A trip through web history
Today’s lesson is from the book of Web, starting at Web 1.0
If I had a De Lorean with one point twenty-one Gigawatts of power, I’d take us back to about mid-1996. We’re going to a meeting room on a business park in York.
There we’ll find a younger me and about four others taking our first look at our company’s new web site. Hell, it was our company’s first web site. It was the time of everyone’s first web site.
I’m staring at it with that look I usually reserve for the Tate Modern. The one I wear when I’m studying a white canvas with a blue stripe down the middle, which is apparently now valued at £4 million.
The expression is pained. I’m trying to channel my inner Melvin Bragg, but really what I want to do is scream: “It’s a fucking stripe”
There were three notable things about our new web site. It was static, it cost £20,000 and it was crap. That was the way it was in 1996.
Back in the De Lorean. A quick stop in about 2,000 for a look at Web 2.0, where things got a bit more interactive (average price of a web site £10,000).
Then on to the start of the noughties and Web 2.5. We’ll take a quick gander at the emergence of applications as a service (average price of a web site £5,000 – great Scott!!), before arriving back in 2019 in time for tea.
Today a web site will do everything except make the drinks, and it can be knocked up in about two hours, with minimal technical skills, for a monthly subscription of about 25 quid. So, in my own contrarian way, I’m here to tell you that now web sites have been completely democratised, and are as easy to build as Word documents, you may want to consider not bothering.
How you manage without a web site
I’m completely serious. But before I explain, there’s a couple of people who can leave now.
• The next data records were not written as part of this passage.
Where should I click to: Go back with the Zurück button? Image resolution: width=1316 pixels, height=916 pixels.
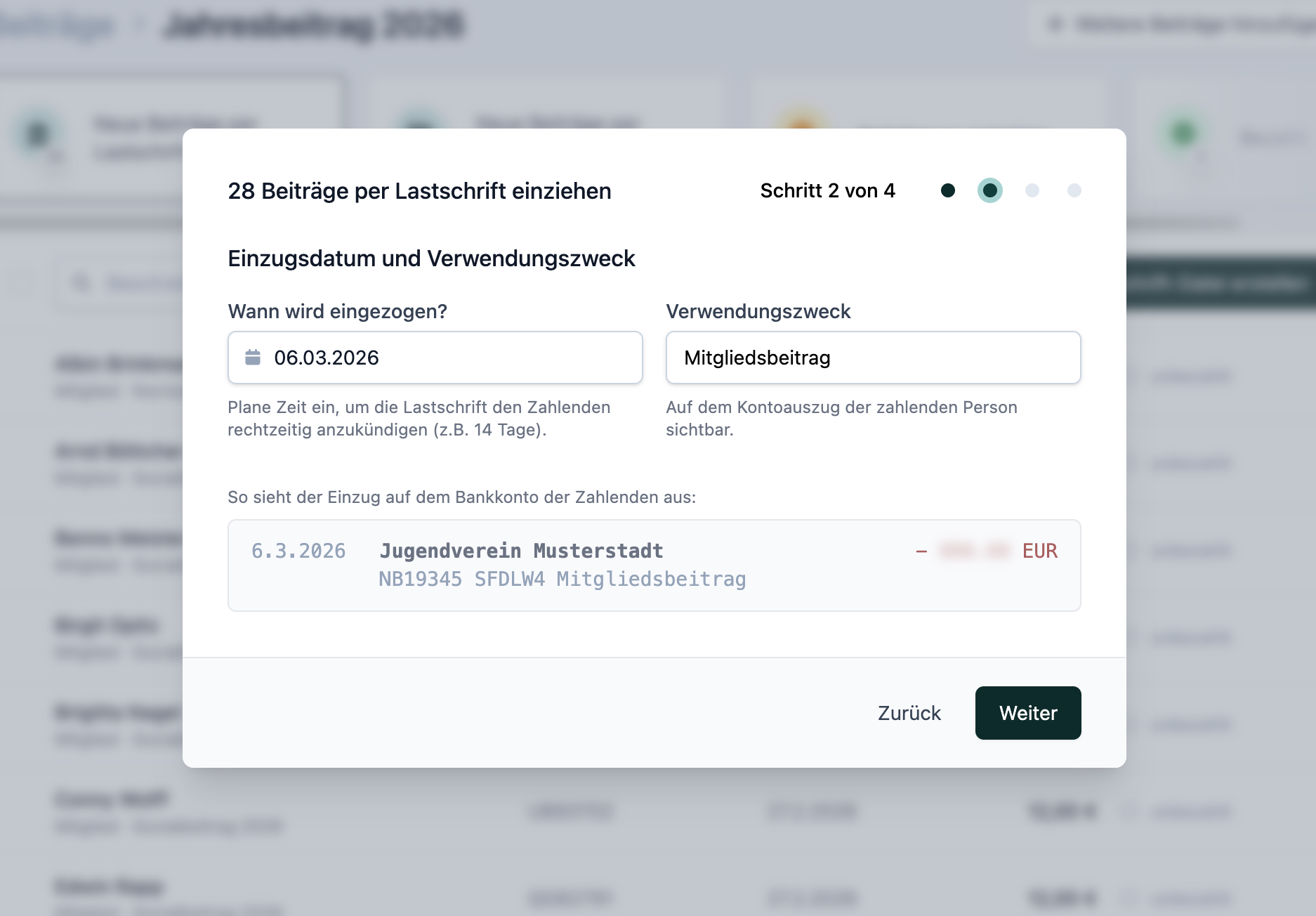tap(909, 713)
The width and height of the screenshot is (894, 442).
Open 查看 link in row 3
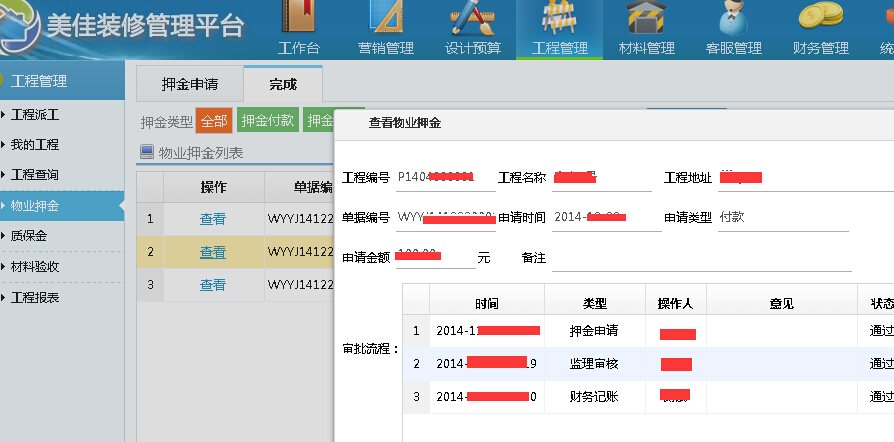tap(213, 285)
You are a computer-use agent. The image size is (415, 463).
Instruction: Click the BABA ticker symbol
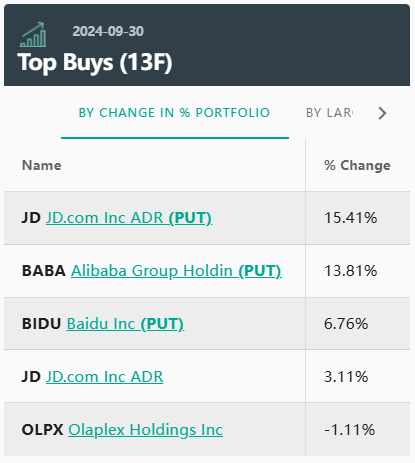[44, 271]
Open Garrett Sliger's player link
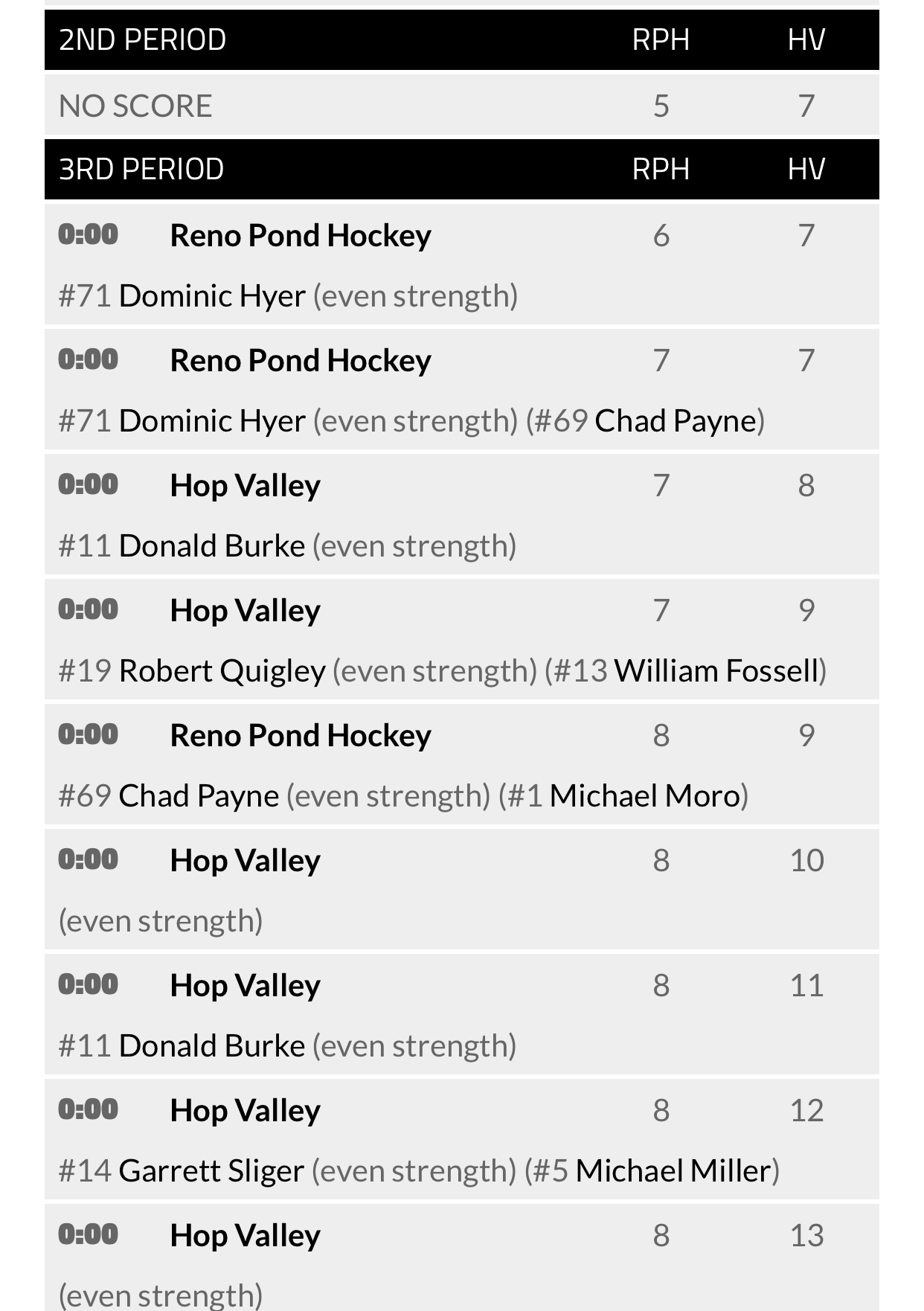The height and width of the screenshot is (1311, 924). (211, 1171)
If you’re a destination site (listings, directory etc.) or an ecommerce site, then please leave quietly. The pot of gold at the end of this rainbow isn’t for you. I’m talking to all you solopreneurs, consultants, coaches, network marketers and speakers. When you're just getting started, you need a web presence, but do you really need your own web site?
For your web presence you probably need a summary page, a more detailed about me page, maybe a sales page and a blog. What else? If you’re really honest about it, any more than that is vanity, and vanity is not a great way to spend your time.
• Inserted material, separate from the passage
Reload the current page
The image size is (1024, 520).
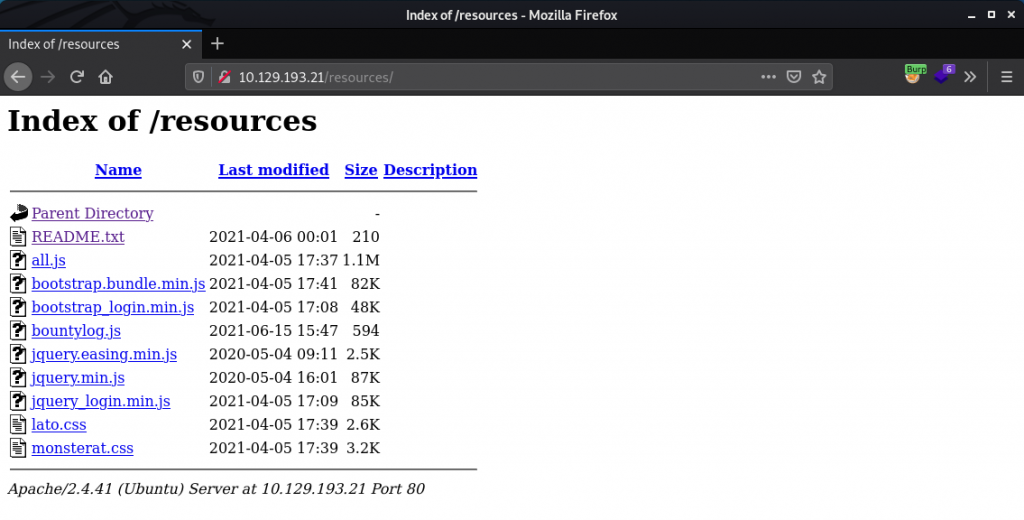pos(76,77)
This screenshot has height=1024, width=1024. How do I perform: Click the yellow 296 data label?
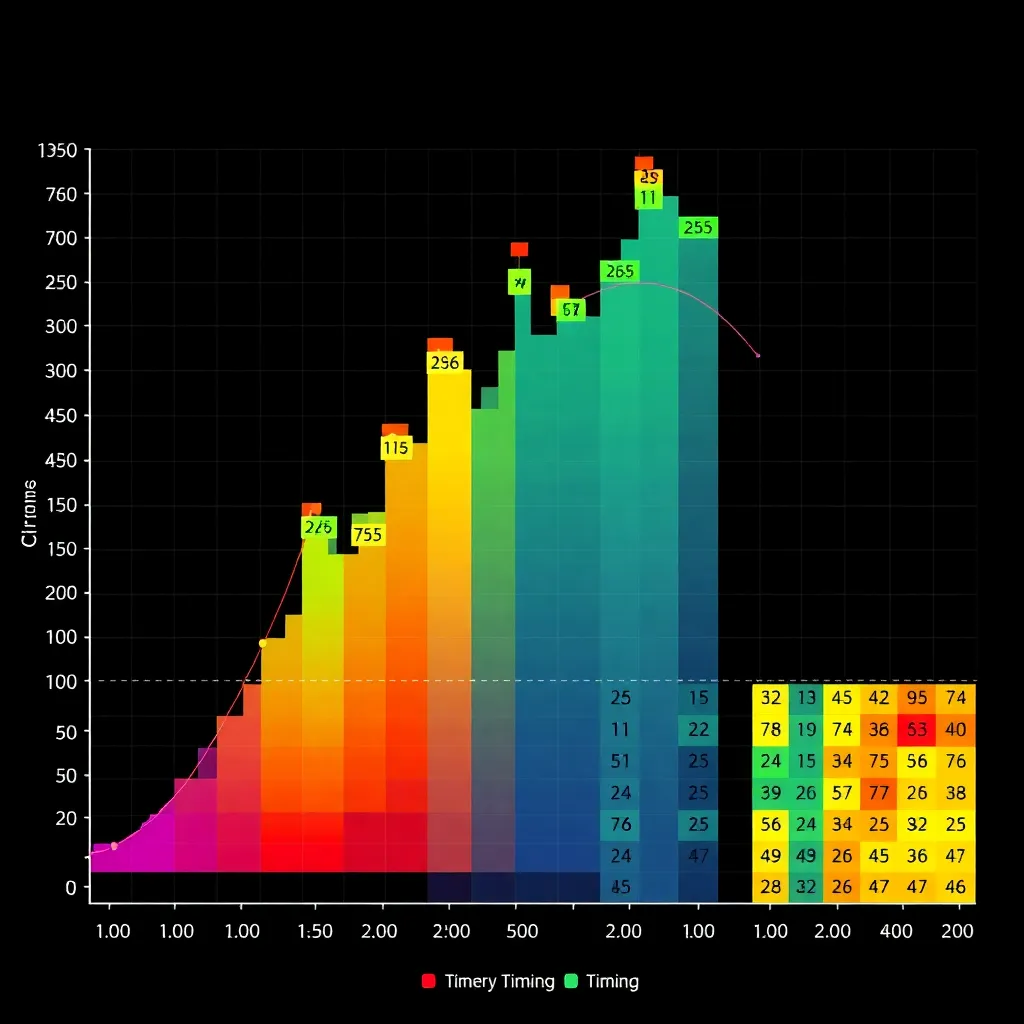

So, here’s what you do. Base your online presence on LinkedIn.
I’m serious. There are some very good reasons why this will produce better results for you than starting from scratch with your own web site.
If your inner marketing guru is screaming “This sounds all wrong”, that’ll be the vanity again.
Here’s the juice. First and foremost, you’re going to be on LinkedIn anyway and so are 590 million other people. So, I’m not taking you far out of your way. Everything you want is already there. Your home page will be a great looking photo of you, a short description of what you do and a blank canvas (background photo) where you can channel your inner van Gogh.
The About Me page is your epic LinkedIn profile that will generate leads.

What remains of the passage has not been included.